::: TEXT PROVIDED

As I said when I reposted this piece on Xwitter, I was flabbergasted (at the time) by the avalanche of bad will and crabby publicity you incurred for what was a quintessentially superb and on-song “Cintra Wilson Article,” like so many others. I couldn’t believe my eyes: there you were on a morning news show, with your name passing through the paper-cut that was Katie Couric’s mouth—only Katie was brandishing her “concerned hardcore journalist look,” furrowed brow and all, for the occasion.

Clearly there were a number of media mechanisms at work in the orchestrated vilification of your piece, but the ad hominem shit must have been wrenching. The irony of it all was that such widespread press made you more Q-rating famous than ever you’d been, but my thought was, “I don’t think this is what she wants to be renowned for”—just one article in a wide body of work that ought to have been taken into account.

Then again, that JC Penny critique was classic Cintra. You were doing your JOB. You were writing in the style for which you had long already become known and loved. The style your readers expected from you. Wanted from you. THEY published it. The Times honcho, Keller, should have castigated himself for being thoroughly unaware, apparently, of the capabilities of one of his own popular columnists! The groveling blubber about his “Mom” being a devout JC Penney shopper really took the cake. One could just imagine his Mom and her milieu gathering at Penney’s and forming impromptu prayer circles around the mannequins or sharing tidbits of Scripture and recipes with the staff. Soooo … FOLKSY and HOMEY.

::::::
::: PROVIDED INFORMATION

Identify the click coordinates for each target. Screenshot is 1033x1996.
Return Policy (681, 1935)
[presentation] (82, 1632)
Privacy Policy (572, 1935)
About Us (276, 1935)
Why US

::::::

**WORK INSTRUCTIONS**
1 > List every person the piece addressed to Cintra Wilson mentions by name.
2 > According to the piece addressed to Cintra Wilson, why should the Times honcho Keller have castigated himself?
3 > Resume the piece addressed to Cintra Wilson after its last sentence.

**ANSWER SET**
1 > Cintra Wilson, Katie Couric, Keller

2 > Keller was apparently thoroughly unaware of what one of his own popular columnists was capable of. The piece also stresses that the paper itself published the column.

3 >
Just like the NYT.

They hung you out to dry, girl. But you were doing your thing as you were paid to do it, in your unique voice. Take heart in that, at least, Warrior Mama. And let me tell you: one day this entire hivemind trend of masochistic wailing and reupholstering of fainting couches at every micro-detectable perception of offense is going to die in a brilliant bonfire sparked by the very lint extracted from those rash-infected navel gazers who spawned the cancer.

And FUNNY shall rise again.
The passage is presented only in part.